The metrics should be backwards compatible (at least for our metrics system they are, not familiar w/ all). For example, the gauge essentially changes from numRowsThreshold.tableName to numRowsThreshold.tableName.topicName

Jackie-Jiang

Can you elaborate more on why do we want to separate size info for each topic? If the data is ingested into the same table, they should have the same schema, and most of the case similar data distribution. I guess in most cases user still want to track per table threshold.
If this is indeed needed, can we make it configurable, and add a config flag to enable it?

codecov-commenter · 2025-01-07T04:19:05Z

Codecov Report

All modified and coverable lines are covered by tests ✅

Project coverage is 63.67%. Comparing base (59551e4) to head (b3b5656).
Report is 1677 commits behind head on master.

Additional details and impacted files

@@             Coverage Diff              @@
##             master   #14765      +/-   ##
============================================
+ Coverage     61.75%   63.67%   +1.92%     
- Complexity      207     1483    +1276     
============================================
  Files          2436     2716     +280     
  Lines        133233   152231   +18998     
  Branches      20636    23530    +2894     
============================================
+ Hits          82274    96937   +14663     
- Misses        44911    47993    +3082     
- Partials       6048     7301    +1253

Flag	Coverage Δ
custom-integration1	`100.00% <ø> (+99.99%)`	⬆️
integration	`100.00% <ø> (+99.99%)`	⬆️
integration1	`100.00% <ø> (+99.99%)`	⬆️
integration2	`0.00% <ø> (ø)`
java-11	`63.64% <100.00%> (+1.93%)`	⬆️
java-21	`63.56% <100.00%> (+1.94%)`	⬆️
skip-bytebuffers-false	`63.65% <100.00%> (+1.91%)`	⬆️
skip-bytebuffers-true	`63.54% <100.00%> (+35.82%)`	⬆️
temurin	`63.67% <100.00%> (+1.92%)`	⬆️
unittests	`63.67% <100.00%> (+1.92%)`	⬆️
unittests1	`56.17% <ø> (+9.28%)`	⬆️
unittests2	`34.03% <100.00%> (+6.30%)`	⬆️

Flags with carried forward coverage won't be shown. Click here to find out more.
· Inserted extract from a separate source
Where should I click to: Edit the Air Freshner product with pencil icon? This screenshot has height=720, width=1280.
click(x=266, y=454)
☔ View full report in Codecov by Sentry.
📢 Have feedback on the report? Share it here.

itschrispeck · 2025-01-07T04:42:25Z

Can you elaborate more on why do we want to separate size info for each topic? If the data is ingested into the same table, they should have the same schema, and most of the case similar data distribution. I guess in most cases user still want to track per table threshold.
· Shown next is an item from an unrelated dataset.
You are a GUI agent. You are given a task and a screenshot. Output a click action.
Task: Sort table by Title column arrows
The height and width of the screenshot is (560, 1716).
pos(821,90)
For our multi-stream ingestion use case data rarely has the same schema or a similar data distribution. For us, topics are logically separate datasets. The current implementation lead to many index build failures, e.g. forward index size, too many MV values, etc. Beyond build failures, we also saw wild swings in segment sizes as many segments from one topic flushed, and then many segments from another topic flushed.
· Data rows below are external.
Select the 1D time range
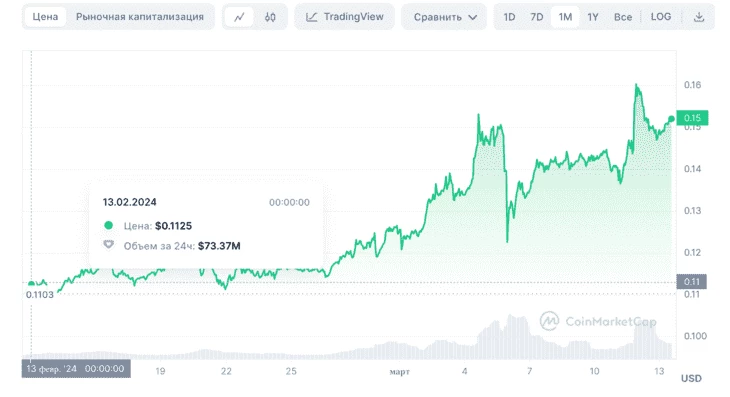This screenshot has width=730, height=397. coord(509,17)
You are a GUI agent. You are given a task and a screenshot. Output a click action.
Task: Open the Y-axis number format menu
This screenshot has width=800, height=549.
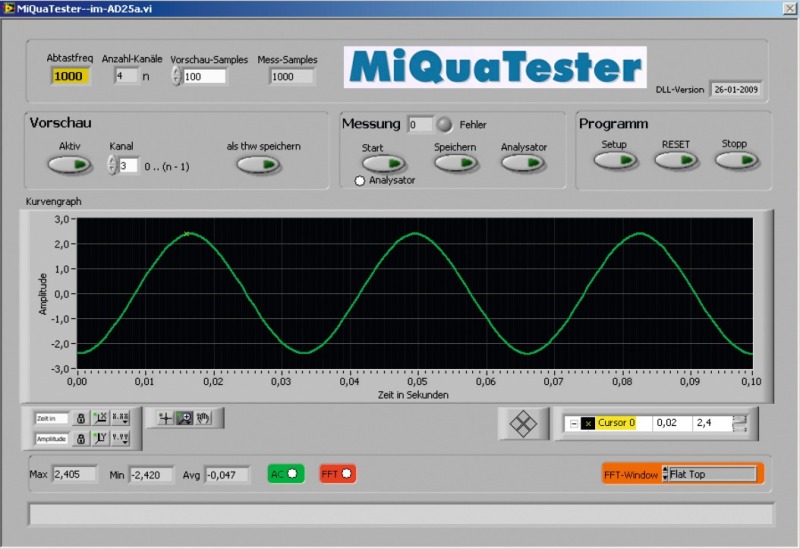click(120, 438)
A concrete example is for observability, we have service A and service B emitting to topics A and B, both ingesting into a single table. Generally they are not emitting the same shape or volume of logs, which causes inaccurate segment size estimations. Even if they are emitting the same shape/size, deployments that change the log fingerprints cannot always happen in sync, so if computed at a table level and service A was upgraded and B wasn't yet, there would be a period where segment build failures are likely. Another case is that we turn on debug level logging temporarily for A, and the same issues happen.

If this is indeed needed, can we make it configurable, and add a config flag to enable it?

What's the downside of leaving this per topic by default? If we make the above assumption, that data should have the same schema/similar data distribution, then computing it at a per topic level should not be measurably different than computing it per table. If the assumption doesn't hold, then we have a better behavior by default. I feel that an extra SegmentSizeBasedFlushThresholdUpdater instance per topic should not be too expensive to hold.

Jackie-Jiang · 2025-01-14T03:12:11Z

While in most cases, there is only one topic per table (single-stream ingestion). I don't want to make size based threshold updater to be per topic by default. It will cause backward incompatibility for metrics as well.
Another drawback is slower converge time for segment size.
If you can make this only apply to multi-stream ingestion, I'm okay with that. But again, suggest making it configurable

itschrispeck · 2025-01-14T23:33:21Z

While in most cases, there is only one topic per table (single-stream ingestion). I don't want to make size based threshold updater to be per topic by default. It will cause backward incompatibility for metrics as well.
Another drawback is slower converge time for segment size.
If you can make this only apply to multi-stream ingestion, I'm okay with that. But again, suggest making it configurable

To clarify, the ask here would be to have a table based ctor and table+topic based ctor? and then use the latter for multi-stream ingestion only or if enabled? Wouldn't this add branching/make the code less maintainable for the same functionality?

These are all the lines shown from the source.